Chapter 31 Salem
CHAPTER 31
SALEM
After rocking her world, both physically and emotionally, Caz had led her down the stairs for the first time, left her in his studio since he had to go.
She looked around the room, a huge space that had been a dungeon at one point but was now his studio right under the library.
The gray stone walls were jagged and uneven in the windowless hall-like room, doorway arches breaking up the space. She could imagine there had once been wrought-iron cages in the arches, keeping people locked in here, that had been removed over the years.
A surprisingly comfortable couch with a pullout bed was pushed against one wall, a row of shelves similar to those in the library above taking up the space on the other side, filled with painting equipment, a gym bag similar to the one he had in her room, and a spare set of boots. A fireplace was carved into the wall right beside it, empty but present, and she could imagine a time when wood must have burned there.
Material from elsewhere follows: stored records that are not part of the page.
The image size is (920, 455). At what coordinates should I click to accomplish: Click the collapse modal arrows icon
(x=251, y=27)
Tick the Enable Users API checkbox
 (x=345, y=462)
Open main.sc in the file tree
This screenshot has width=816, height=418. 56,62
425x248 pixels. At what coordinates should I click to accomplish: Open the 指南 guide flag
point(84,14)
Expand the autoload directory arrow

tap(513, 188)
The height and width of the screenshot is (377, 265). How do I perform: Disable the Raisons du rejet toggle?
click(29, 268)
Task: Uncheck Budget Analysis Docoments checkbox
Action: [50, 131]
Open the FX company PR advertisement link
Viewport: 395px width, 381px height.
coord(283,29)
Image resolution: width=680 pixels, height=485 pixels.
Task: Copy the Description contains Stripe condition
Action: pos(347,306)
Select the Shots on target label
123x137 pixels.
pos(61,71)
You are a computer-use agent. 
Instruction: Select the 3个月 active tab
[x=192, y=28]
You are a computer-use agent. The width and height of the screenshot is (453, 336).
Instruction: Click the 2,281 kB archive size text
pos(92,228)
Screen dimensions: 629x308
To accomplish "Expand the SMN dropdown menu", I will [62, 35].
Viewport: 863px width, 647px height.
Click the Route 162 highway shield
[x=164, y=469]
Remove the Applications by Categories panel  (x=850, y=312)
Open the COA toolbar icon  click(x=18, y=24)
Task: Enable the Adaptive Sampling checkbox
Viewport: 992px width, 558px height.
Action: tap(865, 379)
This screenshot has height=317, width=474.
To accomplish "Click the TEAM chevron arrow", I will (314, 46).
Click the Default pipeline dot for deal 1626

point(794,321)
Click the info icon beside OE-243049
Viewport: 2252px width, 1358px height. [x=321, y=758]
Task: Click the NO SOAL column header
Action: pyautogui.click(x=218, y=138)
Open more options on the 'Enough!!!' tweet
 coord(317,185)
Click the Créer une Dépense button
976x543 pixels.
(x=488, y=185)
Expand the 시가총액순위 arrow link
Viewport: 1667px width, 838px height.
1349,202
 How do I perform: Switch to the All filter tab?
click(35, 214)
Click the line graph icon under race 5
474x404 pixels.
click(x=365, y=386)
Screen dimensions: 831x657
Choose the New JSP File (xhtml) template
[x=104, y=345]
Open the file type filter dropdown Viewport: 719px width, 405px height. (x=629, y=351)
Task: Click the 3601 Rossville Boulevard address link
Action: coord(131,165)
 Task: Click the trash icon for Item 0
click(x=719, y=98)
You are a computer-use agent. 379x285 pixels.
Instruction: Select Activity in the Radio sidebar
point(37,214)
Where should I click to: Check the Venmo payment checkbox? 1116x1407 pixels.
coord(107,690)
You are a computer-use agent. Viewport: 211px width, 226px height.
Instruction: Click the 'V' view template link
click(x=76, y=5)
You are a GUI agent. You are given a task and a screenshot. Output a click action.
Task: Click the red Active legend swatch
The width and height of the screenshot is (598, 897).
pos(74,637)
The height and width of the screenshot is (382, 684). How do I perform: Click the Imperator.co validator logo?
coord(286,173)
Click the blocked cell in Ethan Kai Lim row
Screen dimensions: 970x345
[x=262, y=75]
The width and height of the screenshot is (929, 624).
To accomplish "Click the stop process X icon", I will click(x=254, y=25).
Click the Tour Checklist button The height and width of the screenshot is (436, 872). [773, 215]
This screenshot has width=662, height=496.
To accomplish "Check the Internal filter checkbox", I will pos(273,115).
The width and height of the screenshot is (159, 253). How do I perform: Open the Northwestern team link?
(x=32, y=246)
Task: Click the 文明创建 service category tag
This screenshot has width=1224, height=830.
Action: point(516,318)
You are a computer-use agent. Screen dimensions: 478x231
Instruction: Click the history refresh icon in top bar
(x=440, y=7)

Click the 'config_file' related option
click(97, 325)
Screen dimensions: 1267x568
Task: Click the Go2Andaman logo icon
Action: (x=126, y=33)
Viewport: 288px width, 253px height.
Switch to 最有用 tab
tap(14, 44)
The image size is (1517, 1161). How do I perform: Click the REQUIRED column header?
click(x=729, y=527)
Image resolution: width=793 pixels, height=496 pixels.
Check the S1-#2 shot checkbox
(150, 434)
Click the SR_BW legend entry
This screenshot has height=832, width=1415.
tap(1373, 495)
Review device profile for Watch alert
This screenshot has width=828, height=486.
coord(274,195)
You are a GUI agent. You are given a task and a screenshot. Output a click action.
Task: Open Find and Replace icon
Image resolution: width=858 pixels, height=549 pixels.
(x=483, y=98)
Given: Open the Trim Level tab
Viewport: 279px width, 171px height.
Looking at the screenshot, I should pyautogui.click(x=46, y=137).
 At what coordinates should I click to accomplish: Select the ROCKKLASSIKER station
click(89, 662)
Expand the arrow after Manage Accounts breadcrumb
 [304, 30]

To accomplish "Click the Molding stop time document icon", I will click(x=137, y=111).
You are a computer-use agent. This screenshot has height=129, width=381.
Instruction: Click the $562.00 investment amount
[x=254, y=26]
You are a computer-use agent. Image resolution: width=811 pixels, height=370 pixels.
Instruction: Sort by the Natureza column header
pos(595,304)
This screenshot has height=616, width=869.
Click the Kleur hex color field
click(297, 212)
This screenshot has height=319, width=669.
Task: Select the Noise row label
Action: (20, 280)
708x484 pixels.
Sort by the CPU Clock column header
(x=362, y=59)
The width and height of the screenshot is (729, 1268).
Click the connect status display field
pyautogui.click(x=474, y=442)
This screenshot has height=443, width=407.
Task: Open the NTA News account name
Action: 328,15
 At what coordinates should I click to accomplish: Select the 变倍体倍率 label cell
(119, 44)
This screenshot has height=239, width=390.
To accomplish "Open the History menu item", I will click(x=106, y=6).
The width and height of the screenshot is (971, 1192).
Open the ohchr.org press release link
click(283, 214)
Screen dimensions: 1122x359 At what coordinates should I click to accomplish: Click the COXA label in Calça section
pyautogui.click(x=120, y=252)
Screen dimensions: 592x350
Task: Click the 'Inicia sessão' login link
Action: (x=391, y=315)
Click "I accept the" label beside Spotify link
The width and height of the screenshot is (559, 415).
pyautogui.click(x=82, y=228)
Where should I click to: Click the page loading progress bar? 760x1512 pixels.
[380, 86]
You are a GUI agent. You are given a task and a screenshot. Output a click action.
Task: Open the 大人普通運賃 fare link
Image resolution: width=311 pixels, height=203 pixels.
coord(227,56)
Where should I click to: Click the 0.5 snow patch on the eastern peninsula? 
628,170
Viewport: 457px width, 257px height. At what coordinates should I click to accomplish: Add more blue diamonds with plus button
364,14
It wasn’t needed now, since the central heating in the library above and the insulation of the basement kept it warm.
But it was the canvases, eleven that she could see, all similar in size to the one he had used in the woods when painting her, that held her attention. Because unlike the ones he had covered in opaque tarp, these ones were right out in the open.
And.
They.
Were.
Stunning.
Salem felt her breath catch in her throat as she walked to the one that had caught her eye, a large painting, done in blacks, grays, and blues, of a nude, faceless woman lying flat, being dragged somewhere by her legs by a cloaked, hooded figure. It was a disturbing image, one that evoked discomfort in her, but she couldn’t deny the sheer talent in front of her.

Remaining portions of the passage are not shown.